Red dwarfs comprise about 75% of the Milky Way's stars. Each is so dim that its "habitable zone," where a planet could have liquid water on its surface, is very narrow, only 2% to 20% as wide as the Sun's habitable zone. And it is so close to the star that any planet within it will have its rotation tidally locked so that one side always faces the star, the same way that one side of the Moon always faces Earth. Thus half of the planet will have eternal day, the other eternal night.
The night side, scientists have thought, would be so cold that the entire atmosphere would freeze out onto its surface, leaving the planet in a vacuum. But that's not necessarily so, according to the paper. A thick atmosphere on such a world would circulate strongly enough to equalize temperatures. In addition, a thick atmosphere could shield the surface from ultraviolet and X-ray flaring that red dwarfs display early in their long lives, and might withstand the flaring well enough not to be driven off.
As for the narrowness of the habitable zone, the spacing of planets around low-mass stars is probably narrower too, partly compensating for the problem.
These findings imply that red dwarfs are reasonable targets for astrobiology studies, including SETI searches for artificial radio signals from alien technologies.

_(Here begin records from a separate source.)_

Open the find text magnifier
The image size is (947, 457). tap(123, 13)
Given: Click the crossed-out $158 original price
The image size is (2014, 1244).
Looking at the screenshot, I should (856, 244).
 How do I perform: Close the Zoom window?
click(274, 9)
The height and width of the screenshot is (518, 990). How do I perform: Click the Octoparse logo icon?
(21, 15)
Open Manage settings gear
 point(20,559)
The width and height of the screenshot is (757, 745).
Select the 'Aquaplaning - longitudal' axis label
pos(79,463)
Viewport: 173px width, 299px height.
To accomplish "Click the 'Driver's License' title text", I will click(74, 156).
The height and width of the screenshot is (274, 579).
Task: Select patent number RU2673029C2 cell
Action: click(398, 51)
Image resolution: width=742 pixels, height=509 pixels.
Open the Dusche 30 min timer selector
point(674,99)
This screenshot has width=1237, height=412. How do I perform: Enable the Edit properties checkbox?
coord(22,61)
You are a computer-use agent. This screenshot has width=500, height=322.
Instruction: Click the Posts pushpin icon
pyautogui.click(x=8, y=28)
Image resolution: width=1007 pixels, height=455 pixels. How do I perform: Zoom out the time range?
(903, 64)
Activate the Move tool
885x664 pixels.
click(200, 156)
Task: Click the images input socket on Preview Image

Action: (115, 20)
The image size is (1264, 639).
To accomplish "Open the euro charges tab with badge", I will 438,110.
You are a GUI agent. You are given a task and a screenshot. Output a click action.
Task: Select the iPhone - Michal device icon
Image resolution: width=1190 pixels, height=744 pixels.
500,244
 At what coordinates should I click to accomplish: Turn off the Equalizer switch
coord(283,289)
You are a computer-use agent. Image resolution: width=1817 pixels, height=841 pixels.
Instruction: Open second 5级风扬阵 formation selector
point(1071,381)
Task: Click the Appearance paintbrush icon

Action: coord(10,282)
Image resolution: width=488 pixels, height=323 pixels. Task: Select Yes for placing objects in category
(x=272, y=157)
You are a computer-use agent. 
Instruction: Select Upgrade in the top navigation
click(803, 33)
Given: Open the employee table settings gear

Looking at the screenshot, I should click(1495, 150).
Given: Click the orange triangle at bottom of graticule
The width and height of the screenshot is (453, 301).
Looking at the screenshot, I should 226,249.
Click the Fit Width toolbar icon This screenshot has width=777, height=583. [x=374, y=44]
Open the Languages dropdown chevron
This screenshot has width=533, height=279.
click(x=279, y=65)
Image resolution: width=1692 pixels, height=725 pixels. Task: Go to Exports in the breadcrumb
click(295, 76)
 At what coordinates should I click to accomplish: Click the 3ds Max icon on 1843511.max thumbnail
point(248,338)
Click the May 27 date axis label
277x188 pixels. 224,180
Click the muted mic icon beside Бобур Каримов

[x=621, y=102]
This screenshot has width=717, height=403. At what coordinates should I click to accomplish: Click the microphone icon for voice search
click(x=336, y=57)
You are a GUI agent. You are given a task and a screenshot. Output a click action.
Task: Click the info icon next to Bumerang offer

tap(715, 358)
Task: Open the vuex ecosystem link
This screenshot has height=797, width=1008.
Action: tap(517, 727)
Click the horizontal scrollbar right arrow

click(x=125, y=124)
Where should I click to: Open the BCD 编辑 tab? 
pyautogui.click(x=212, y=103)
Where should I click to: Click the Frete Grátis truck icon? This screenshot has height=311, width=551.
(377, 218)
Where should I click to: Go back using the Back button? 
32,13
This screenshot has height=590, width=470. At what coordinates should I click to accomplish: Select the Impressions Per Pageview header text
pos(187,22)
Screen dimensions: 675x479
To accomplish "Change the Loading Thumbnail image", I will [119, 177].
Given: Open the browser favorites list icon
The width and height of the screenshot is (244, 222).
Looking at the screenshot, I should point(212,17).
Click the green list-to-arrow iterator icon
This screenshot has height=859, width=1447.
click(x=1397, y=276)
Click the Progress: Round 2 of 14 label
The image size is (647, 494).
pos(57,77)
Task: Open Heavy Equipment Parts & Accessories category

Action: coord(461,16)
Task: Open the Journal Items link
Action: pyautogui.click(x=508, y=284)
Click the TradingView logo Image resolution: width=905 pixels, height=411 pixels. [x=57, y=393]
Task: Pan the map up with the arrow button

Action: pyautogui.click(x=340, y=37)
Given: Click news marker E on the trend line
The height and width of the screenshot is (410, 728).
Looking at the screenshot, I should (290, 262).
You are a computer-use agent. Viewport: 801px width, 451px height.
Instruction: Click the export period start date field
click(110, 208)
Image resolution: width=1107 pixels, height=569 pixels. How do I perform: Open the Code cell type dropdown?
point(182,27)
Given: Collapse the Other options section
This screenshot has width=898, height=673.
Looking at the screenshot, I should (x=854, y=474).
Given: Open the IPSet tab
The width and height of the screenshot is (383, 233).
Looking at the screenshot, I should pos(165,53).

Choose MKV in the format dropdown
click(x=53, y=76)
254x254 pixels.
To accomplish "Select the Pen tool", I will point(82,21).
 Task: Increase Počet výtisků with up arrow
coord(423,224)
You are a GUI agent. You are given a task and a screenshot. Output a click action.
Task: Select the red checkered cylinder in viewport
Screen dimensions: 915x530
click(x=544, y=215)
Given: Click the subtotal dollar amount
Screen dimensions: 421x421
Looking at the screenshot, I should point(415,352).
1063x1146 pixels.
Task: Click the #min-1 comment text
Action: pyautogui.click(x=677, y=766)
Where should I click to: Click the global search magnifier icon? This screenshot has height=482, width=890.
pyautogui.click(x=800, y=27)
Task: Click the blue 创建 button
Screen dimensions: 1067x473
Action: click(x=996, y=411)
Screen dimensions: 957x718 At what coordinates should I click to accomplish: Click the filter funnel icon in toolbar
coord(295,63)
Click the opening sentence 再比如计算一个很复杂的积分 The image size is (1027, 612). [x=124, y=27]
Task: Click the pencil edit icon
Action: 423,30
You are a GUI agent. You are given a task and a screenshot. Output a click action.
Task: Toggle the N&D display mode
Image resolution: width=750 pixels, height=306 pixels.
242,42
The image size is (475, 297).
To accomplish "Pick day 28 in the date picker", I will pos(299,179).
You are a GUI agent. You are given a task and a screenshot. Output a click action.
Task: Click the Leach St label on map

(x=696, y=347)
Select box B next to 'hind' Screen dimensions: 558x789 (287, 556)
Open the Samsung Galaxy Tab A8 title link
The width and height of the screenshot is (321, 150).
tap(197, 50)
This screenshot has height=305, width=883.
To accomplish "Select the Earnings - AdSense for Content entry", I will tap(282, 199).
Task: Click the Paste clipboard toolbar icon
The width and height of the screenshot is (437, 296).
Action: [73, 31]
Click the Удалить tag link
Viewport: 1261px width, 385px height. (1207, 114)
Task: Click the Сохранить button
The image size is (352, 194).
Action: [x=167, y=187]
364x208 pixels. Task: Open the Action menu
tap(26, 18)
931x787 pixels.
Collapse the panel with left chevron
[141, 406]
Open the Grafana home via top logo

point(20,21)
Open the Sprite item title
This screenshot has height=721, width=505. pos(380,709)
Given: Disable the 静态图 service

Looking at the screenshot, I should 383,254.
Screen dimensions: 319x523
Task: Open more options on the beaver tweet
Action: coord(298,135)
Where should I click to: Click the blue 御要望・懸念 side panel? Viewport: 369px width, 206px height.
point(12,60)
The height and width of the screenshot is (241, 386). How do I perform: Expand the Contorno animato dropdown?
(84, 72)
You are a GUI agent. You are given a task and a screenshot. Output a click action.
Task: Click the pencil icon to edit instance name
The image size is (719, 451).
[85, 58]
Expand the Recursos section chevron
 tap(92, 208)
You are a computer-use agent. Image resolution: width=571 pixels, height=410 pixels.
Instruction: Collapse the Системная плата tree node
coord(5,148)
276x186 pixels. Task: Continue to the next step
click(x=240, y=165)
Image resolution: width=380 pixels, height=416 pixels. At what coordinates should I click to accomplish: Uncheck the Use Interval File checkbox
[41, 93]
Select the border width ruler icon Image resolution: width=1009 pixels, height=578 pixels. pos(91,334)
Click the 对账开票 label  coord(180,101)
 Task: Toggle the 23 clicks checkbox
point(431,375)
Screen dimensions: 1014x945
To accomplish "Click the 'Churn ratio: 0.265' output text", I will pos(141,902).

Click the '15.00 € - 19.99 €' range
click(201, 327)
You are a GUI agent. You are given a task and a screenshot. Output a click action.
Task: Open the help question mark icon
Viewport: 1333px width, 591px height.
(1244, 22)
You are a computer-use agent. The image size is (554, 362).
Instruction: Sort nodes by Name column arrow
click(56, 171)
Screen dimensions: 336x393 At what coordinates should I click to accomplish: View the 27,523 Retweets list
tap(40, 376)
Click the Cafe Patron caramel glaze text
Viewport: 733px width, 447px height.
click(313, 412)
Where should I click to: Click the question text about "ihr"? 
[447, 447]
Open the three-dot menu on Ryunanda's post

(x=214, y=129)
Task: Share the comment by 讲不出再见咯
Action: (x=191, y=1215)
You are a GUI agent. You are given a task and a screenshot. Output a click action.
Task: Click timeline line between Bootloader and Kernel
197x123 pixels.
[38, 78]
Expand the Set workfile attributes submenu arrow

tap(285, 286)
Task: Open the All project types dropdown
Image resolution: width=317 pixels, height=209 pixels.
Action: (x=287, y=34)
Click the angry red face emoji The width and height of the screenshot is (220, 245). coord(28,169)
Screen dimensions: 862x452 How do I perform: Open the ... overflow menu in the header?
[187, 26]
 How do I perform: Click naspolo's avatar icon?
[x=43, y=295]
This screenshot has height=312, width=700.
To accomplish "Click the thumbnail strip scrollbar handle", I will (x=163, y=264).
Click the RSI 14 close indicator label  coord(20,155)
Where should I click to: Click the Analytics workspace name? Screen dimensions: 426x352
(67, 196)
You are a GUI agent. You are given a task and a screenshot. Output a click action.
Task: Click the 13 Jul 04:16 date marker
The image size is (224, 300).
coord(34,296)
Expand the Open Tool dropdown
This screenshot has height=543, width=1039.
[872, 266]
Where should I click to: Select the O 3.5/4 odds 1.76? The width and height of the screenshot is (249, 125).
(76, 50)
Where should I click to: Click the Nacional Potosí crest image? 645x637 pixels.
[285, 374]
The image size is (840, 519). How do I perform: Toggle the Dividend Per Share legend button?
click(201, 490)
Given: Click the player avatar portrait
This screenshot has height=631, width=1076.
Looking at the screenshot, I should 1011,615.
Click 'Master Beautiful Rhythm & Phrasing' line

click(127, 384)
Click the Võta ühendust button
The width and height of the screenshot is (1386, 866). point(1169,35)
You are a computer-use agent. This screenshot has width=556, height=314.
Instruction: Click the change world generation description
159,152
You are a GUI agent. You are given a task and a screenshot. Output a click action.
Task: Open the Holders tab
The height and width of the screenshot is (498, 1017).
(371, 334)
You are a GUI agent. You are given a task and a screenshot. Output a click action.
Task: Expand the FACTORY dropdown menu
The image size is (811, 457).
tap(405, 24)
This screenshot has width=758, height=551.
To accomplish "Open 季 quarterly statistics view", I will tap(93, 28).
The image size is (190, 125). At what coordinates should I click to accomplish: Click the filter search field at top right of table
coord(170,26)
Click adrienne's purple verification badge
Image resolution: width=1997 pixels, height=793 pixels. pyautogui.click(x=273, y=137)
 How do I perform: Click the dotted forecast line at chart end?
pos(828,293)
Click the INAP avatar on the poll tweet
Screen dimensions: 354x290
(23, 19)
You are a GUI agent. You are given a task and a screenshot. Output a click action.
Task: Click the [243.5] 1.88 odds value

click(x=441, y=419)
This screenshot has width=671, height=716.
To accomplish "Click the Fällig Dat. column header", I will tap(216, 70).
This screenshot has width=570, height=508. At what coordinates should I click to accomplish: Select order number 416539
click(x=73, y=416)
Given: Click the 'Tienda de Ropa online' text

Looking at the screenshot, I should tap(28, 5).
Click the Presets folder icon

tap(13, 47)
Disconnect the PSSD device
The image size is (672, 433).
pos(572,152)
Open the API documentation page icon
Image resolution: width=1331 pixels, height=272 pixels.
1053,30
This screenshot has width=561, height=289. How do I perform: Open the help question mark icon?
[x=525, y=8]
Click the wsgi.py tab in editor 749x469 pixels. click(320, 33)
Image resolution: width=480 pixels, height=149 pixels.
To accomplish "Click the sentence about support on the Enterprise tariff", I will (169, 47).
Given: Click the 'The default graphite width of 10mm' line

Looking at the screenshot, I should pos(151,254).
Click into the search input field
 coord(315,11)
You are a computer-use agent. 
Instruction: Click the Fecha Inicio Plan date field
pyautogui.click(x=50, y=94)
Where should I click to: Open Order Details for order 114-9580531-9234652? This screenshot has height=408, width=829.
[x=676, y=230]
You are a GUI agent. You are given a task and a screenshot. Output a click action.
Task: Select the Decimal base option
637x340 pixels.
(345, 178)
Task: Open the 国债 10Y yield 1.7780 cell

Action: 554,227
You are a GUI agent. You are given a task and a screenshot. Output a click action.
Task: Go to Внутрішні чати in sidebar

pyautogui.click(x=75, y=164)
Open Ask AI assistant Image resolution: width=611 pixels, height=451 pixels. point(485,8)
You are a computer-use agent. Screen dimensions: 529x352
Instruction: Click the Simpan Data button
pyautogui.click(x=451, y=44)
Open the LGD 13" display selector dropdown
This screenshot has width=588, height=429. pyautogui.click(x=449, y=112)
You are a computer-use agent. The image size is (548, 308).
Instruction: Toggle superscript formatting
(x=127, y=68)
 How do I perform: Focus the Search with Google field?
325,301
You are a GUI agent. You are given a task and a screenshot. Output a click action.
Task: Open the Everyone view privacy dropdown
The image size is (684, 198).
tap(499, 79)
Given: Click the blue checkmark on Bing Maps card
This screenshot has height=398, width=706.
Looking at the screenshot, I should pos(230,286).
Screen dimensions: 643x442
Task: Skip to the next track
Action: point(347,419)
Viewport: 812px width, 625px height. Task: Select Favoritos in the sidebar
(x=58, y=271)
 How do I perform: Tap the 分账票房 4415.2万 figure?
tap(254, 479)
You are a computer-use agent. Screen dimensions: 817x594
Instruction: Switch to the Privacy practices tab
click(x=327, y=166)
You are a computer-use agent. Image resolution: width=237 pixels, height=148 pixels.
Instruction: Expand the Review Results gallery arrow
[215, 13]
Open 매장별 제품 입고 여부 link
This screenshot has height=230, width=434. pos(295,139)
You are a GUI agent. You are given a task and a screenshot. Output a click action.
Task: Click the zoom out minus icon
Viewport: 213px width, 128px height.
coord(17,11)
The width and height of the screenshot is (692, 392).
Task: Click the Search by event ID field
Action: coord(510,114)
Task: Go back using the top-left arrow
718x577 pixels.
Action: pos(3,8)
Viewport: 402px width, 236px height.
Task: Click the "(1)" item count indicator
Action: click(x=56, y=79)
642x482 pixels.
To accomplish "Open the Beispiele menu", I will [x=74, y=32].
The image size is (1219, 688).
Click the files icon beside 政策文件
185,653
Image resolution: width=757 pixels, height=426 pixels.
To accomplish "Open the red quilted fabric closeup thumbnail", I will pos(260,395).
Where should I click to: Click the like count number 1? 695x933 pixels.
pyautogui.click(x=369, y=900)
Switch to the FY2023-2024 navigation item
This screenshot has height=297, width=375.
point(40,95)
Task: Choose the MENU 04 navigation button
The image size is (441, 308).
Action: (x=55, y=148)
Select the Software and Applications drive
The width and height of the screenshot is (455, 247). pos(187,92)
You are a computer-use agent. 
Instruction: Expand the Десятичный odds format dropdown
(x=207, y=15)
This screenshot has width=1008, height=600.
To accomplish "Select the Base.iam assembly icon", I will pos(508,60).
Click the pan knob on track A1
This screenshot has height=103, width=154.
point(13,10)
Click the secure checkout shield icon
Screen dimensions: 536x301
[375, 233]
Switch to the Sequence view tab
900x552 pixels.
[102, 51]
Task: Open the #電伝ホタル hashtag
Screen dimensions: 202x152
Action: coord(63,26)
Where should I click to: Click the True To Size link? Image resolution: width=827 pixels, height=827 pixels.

Such a "targeted" search of individual stars is part of the plan for the Allen Telescope Array (ATA), a cutting-edge radio telescope now partly completed in northern California. Construction has stalled at 42 dishes out of a planned 350 due to lack of money. While fundraising efforts continue, the first 42 antennas will be used in concert for a wide-spectrum scan for signals along the plane of the Milky Way near the galactic center.